▶ **Aufgabenstellung**:
Führe den Forumsbeitrag über die Orientierung von Wüstenameisen im Anschluss an seinen letzten Satz weiter.

▶ **Ausgewählter Text**:

Beitragvon Merkur » Sonntag 22. Januar 2017, 19:55

Hier starte ich mal einen Diskussionsthread, damit der originale Thread mit den wirklich neuen Erkenntnissen nicht überladen wird. Ich denke, dass man hier auch evtl. zu einem neuen Beitrag passende ältere Forschungsarbeiten referieren sollte.

Bezug dieses Beitrags:
viewtopic.php?f=23&t=367&p=13471#p13471
Navi? Brauchen Ameisen nicht!
http://www.zeit.de/wissen/umwelt/2017-0 ... ertslaufen
Es geht um die Orientierung bei Ameisen (hier Wüstenameisen, Gattung Cataglyphis) und um deren Möglichkeiten, Landmarken, Entfernungsmessung („Schrittzähler“), Sonnenstand, polarisiertes Himmelslicht usw. zu nutzen um mit schwerer Beute zum Nest zurück zu finden. Beim oft nötigen Rückwärtslauf drehen sie sich kurzfristig um, so dass sie die Richtung zum Nest neu justieren können.

▶ **Ausgangsdaten**:
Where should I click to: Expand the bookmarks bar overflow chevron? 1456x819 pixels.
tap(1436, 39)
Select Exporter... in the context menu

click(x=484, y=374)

▶ **Lösung**:
Zur Orientierung der einheimischen Sklavenhalter-Ameise Harpagoxeus sublaevis
Man muss nicht unbedingt in die Wüste gehen, um derartige Untersuchungen zu machen. Mit hinreichend kleinen Ameisen geht das auch im Labor! Der hier vorgestellte Versuch könnte auch von Haltern durchgeführt werden, oder als Schulexperiment. Man muss dazu nicht den schwierig zu erhaltenden Sklavenräuber Harpagoxenus nehmen; es geht auch mit Leptothorax acervorum, etwa beim Eintragen von Futterbröckchen, oder bei einem Nestumzug. Mich hat damals, in meiner Doktorandenzeit, die Lebensweise von Harpagoxenus generell interessiert. Eher als Nebenergebnis konnte ich etwas zur Orientierung der Tiere herausfinden.
(Buschinger, A. (1968): Untersuchungen an Harpagoxenus sublaevis Nyl.(Hymenoptera, Formicidae). III. - Kopula, Koloniegründung, Raubzüge. Insectes Sociaux 15, 89-104.)

Der folgende Bericht (vom Februar 2014) ist noch im Ameisenforum enthalten, wenngleich viele Bilder fehlen. Ich kopiere den (leicht aktualisierten) Abschnitt hier komplett ein.

Ameisenhaltung in den 1960er Jahren: Teil 5 Sklavenraubzug etc.

Zwar habe ich den Titel „Ameisenhaltung in den 1960er Jahren“ gewählt, aber da ich Ameisen eigentlich nur zu Forschungszwecken gehalten habe, wäre auch „Ameisenforschung…“ zutreffend gewesen. Das ließ sich nicht trennen; zumindest für meine Art der Forschung war eine zunehmende Verbesserung der Haltung unumgänglich!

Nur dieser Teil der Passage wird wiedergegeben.